For those who love hand made lace.
I have been tatting for a long time and can hide my ends quite well. Bobbin lace is a whole other thing. Most of what I've done is tape lace and you just sort of tuck the threads under and starch in place, but I want to know if there is some technique to actually hide the ends. I've found no evidence of this, but it seems terribly sloppy. Anyone out there have resources or experience?
Most assuredly there are logical, useful ways to hide ends in bobbin lace. I was fortunate enough to take a class with Ulrike following her book The Beginning of the End. (The title is much more clever in German!)
The basic premise is to have a plan for the end when you start the beginning, so that the ends can hide behind solid cloth stitch and away from the edges. A long time ago, I gave up on Torchon and Beds because my ends were so lumpy. Then I learned to master the ends from Ulrike.

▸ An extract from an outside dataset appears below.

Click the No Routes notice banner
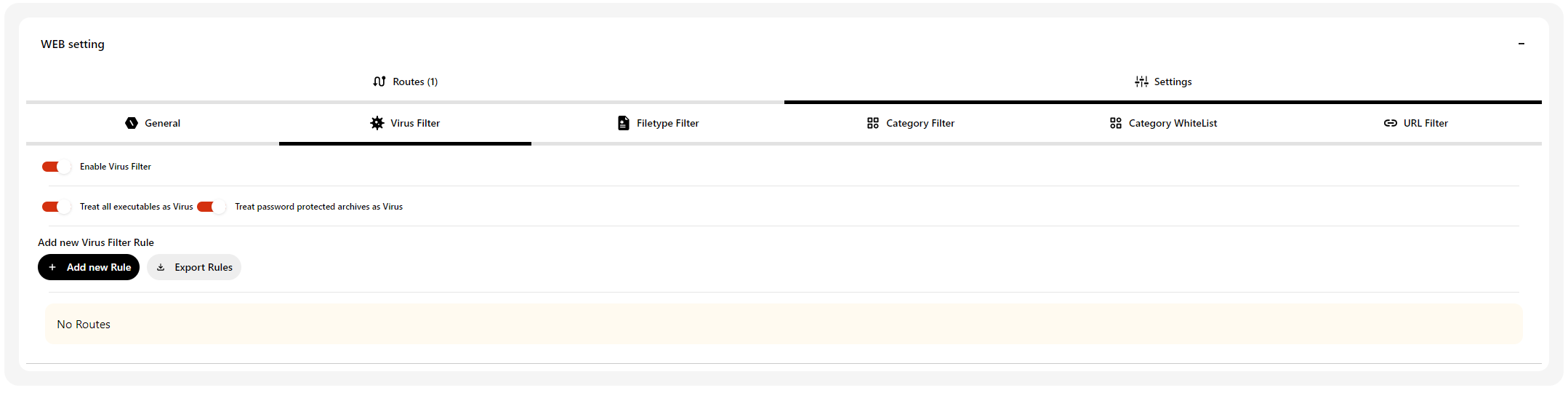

The fundamental idea is to keep the ends of the worker pair away from the edge by understanding the basic properties of different kinds of starts. So, say you have 5 pairs of passives in a tape. Start the worker in the middle with the 3rd pair. Work the piece and work the first 2 pairs of the tape and knot to the beginning loop of the worker. Starting at the very edge leaves you nowhere to go.

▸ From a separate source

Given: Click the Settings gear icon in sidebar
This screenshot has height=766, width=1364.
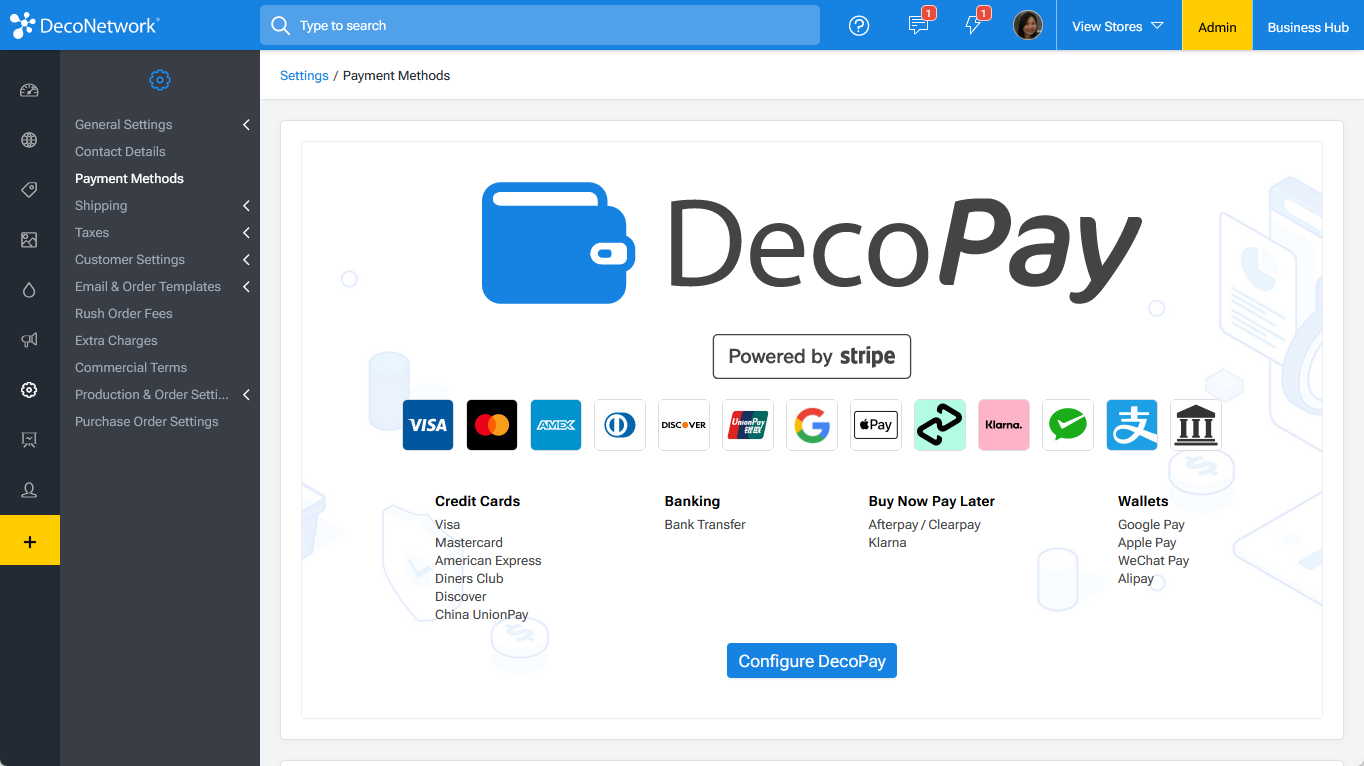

In the book, Ulrike discusses every possible combination of edges and stitches from Torchon to Binche. it was like a PHD course and worth every bit of brain power I could put into it.
Ends are my downfall, too. I'm getting a little better at it.
I'll add that to my IOLI library wants... though I've had not so great luck getting the book I really want. It's a waiting hoping game.
Let me suggest Practical Skills in Bobbin Lace by Cook and Stott, Kloppeln, Handbuch mit 400 Tricks and Kniffen, by Ulrike Lohr and Unsichtbar, Invisible, hidden starts and finishes in bobbin lace by Martina Wolter-Kampmann.
It should not be necessary to use starch to conceal threads. Generally speaking, you sew in the pairs to the end or side of another tape, and then knot them off. If you want to end a tape in free air as neatly as you started it there are techniques from Withof that you could find in a Withof book that do this. There are actually as many different ways of ending neatly as there are different places that you have to end in, so it is hard to prescribe one without knowing the exact context. To some extent it also depends on how much time you want to spend hiding the threads. There are things you can do with a needle for people who are very particular.
Unfortunately, the techniques for ending neatly are among those that are well suited to "in person" instruction rather than from book instruction. It would be nice if some humanitarian will make a series of Youtubes of them.
Good evening everyone. I am new to this site but would like to add something to this discussion. I have the Martina Wolter-Kampman book "Invisible" and find it wonderful as it came with a DVD showing all the techniques. I am one of those people who understand better seeing things done than reading instructions!